#### LIST OF TASKS
1. Name every botulinum toxin treatment mentioned in the passage below about Botox and Xeomin for headaches.
2. In two sentences, summarize the passage below about Botox and Xeomin for headaches.
3. Extend the passage below about Botox and Xeomin for headaches, picking up after its final sentence.

Studies have also shown Botox and Xeomin can help to alleviate tension headaches as well because they are effective muscle relaxers. They inhibit the release of acetylcholine from peripheral nerve endings, which suppresses the peripheral and central nerve responses. Without any signal telling the muscle to respond to stimuli and contract, the muscle is allowed to relax. As the muscle relaxes, tension is released. Tension reduction decreases stress on the nervous system, and helps to alleviate the severity of the headache, or even prevent tension headaches entirely.
How Effective Are They for Treating Chronic Migraines?
In 2010, the U.S. Food and Drug Administration (FDA) approved Botox, Xeomin and other botulin toxin treatments like Dysport and Mybloc for treating migraines. Since then, even more research has come out supporting just how beneficial and effective they are for helping to manage chronic migraines. A more recent study on Xeomin that looked at migraine episode frequency as well as pain medication intake showed that 73% of migraine patients saw a >50% reduction in the frequency of episodes. Of those who experienced a decrease in frequency also reported a decrease in drug intake by approximately 50% after 2 years of Xeomin treatments. The study also showed that Xeomin had beneficial impacts on patients who experience other types of migraines including isolated episodic disabling migraines, medication overuse headaches, and tension-type headaches (Ion I, 2018).
What to Expect from Treatments
Typically, both Botox and Xeomin treatments last between 20 – 40 minutes and are minimally invasive, requiring no down time and minimal recovery. While some pain or swelling at the injection site can be expected, most people return to regular activities immediately following their appointment. While it may take up to 4 weeks and routine injections to see optimal benefits, most people experience reduction in their migraine or headache symptoms after the first treatment. After the second treatment, Xeomin has been seen to prevent up to 9 migraine days a month (Basel, 2020).

Stored data entries
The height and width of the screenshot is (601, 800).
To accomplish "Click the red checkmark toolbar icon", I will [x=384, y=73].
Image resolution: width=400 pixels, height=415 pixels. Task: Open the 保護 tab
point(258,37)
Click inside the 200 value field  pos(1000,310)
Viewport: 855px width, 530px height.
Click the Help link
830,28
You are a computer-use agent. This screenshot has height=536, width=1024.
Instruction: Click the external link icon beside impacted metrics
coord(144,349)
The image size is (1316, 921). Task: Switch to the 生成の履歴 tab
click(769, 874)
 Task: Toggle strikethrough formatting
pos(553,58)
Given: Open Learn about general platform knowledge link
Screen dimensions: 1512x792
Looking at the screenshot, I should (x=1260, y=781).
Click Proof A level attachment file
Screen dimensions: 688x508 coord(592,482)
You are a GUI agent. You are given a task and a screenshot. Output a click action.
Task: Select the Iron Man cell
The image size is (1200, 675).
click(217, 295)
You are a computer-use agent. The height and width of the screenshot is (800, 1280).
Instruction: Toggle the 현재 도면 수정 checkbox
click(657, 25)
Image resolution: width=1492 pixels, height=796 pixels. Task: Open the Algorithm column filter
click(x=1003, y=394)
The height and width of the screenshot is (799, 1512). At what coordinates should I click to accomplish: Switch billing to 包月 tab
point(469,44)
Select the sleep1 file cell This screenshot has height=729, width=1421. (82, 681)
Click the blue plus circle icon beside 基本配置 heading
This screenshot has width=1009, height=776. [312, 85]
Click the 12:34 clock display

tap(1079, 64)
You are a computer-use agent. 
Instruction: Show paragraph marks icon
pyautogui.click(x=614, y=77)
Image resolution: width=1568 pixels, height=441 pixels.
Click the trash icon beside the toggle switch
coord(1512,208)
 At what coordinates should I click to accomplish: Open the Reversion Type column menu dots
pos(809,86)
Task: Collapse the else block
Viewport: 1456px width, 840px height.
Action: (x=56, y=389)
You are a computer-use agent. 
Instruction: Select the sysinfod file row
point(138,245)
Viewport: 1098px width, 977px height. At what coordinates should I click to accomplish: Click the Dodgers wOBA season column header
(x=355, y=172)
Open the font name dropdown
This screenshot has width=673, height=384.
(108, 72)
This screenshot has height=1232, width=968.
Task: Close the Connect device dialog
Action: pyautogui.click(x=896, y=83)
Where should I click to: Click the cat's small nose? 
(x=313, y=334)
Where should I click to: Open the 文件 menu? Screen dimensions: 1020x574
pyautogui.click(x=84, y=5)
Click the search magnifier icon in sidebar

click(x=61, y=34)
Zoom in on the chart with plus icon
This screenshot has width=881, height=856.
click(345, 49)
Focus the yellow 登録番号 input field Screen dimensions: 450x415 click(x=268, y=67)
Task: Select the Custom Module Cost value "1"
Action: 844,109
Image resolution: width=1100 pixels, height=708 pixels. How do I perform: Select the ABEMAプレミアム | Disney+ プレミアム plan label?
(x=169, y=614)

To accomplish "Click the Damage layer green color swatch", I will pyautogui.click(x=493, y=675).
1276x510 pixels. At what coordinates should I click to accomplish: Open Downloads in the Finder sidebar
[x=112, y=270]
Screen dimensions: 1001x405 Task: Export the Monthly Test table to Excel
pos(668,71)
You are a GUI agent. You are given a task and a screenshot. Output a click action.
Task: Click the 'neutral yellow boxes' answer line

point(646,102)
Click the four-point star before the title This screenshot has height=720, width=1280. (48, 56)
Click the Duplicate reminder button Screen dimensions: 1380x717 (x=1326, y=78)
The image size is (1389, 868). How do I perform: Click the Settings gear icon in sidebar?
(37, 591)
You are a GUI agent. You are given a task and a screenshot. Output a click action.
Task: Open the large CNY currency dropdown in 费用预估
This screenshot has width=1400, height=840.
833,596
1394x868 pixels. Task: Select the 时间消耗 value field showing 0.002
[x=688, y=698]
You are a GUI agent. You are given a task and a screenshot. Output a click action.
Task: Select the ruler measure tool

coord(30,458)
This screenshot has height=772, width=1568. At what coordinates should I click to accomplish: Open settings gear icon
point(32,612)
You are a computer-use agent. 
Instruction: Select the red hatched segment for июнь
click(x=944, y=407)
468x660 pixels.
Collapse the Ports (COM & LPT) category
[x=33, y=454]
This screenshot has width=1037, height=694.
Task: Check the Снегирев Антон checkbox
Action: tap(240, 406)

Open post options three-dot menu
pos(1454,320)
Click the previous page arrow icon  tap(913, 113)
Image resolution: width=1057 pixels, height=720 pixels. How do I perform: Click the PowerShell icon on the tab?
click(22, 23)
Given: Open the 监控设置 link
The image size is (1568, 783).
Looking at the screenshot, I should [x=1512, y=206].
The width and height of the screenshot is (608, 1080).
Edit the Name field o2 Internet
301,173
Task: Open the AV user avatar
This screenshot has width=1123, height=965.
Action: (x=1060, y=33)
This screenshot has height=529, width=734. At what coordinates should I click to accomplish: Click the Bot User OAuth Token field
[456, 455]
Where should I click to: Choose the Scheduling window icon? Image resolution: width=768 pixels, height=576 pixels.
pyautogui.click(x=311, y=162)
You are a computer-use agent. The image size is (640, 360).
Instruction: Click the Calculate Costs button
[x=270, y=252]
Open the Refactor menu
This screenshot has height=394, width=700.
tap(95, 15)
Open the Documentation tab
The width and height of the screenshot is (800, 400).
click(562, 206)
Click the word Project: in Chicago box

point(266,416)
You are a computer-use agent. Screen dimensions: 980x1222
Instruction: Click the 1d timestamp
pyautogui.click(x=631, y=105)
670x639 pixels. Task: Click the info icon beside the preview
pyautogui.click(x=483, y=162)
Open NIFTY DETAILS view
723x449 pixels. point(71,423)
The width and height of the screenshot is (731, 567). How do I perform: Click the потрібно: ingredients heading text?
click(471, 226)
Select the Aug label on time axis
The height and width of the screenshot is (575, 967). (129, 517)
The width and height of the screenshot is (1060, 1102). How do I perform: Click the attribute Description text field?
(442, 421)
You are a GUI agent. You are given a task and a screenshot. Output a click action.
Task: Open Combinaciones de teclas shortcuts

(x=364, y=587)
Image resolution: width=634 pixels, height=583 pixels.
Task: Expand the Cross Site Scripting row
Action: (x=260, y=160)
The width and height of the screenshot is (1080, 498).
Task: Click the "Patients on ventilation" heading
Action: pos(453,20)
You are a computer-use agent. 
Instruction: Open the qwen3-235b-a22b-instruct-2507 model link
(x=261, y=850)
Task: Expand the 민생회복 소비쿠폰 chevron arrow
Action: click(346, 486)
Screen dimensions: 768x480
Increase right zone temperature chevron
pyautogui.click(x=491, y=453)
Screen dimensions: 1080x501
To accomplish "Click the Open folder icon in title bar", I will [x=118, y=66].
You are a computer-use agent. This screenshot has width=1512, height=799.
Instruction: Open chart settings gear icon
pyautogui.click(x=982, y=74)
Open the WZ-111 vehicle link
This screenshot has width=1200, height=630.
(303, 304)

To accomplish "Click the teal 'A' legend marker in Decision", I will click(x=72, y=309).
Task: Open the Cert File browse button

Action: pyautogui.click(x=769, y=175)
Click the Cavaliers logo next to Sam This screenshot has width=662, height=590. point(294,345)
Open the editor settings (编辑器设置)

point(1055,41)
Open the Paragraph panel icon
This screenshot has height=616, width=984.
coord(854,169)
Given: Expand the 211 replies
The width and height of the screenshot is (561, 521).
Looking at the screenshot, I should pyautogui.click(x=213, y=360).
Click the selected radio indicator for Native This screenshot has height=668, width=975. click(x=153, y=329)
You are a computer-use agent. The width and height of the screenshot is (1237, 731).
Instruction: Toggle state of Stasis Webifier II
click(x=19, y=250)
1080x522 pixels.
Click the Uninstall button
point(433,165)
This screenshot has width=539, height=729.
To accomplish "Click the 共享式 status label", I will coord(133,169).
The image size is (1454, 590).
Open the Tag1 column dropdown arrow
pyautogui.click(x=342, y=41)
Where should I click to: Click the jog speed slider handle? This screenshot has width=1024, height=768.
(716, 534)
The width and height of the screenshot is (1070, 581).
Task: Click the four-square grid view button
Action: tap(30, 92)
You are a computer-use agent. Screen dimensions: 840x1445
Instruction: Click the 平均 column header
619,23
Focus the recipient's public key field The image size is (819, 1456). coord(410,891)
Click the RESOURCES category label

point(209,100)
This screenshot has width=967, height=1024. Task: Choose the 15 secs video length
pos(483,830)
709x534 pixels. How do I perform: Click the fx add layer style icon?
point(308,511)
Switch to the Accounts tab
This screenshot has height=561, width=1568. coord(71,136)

#### SET OF ANSWERS
1. Botox, Xeomin, Dysport, Mybloc

2. Botox and Xeomin relax muscles by blocking acetylcholine release, which can ease or prevent tension headaches, and the FDA approved botulinum toxin treatments for migraines in 2010. In one study, 73% of migraine patients had their episode frequency cut by more than half with Xeomin, and the treatments take 20 to 40 minutes with little recovery time.

3.
It is important to know that both Botox and Xeomin are temporary treatments and may not stop migraine episodes entirely. In some cases, patients reported a complete cessation of migraines and were able to discontinue treatments. For others, routine injections may be required to maintain symptom relief. Repeat treatments are recommended every 12 weeks.
Would I Benefit from Botox or Xeomin for Chronic Migraines?
Treatments are typically recommended for qualifying adults over the age of 18 who experience chronic migraines. Botox or Xeomin therapies are most beneficial for those who:
- Have tried other prophylactic interventions including pharmacotherapy, behavioral therapy, or physical therapy without symptom improvement
- Experiences 15 or more tension headaches or migraines over the course of 3 months
- Have tried other migraine-preventative medications without symptom improvement
Neither Botox nor Xeomin is recommended for those who are pregnant or breastfeeding. It’s also important to do your own research and to thoroughly discuss with your healthcare provider whether Botox or Xeomin is the right treatment for you. To learn about the pros and cons of botulinum toxin type A treatments, read more about Everything You Need to Know About Botox and Xeomin.
Ion I, Renard D, Le Floch A, De Verdal M, Bouly S, Wacongne A, Lozza A, Castelnovo G. Monocentric Prospective Study into the Sustained Effect of Incobotulinumtoxin A (XEOMIN®) Botulinum Toxin in Chronic Refractory Migraine. Toxins (Basel). 2018 Jun 1;10(6):221. doi: 10.3390/toxins10060221. PMID: 29857565; PMCID: PMC6024863.
Becker WJ. Botulinum Toxin in the Treatment of Headache. Toxins (Basel). 2020 Dec 17;12(12):803. doi: 10.3390/toxins12120803. PMID: 33348571; PMCID: PMC7766412.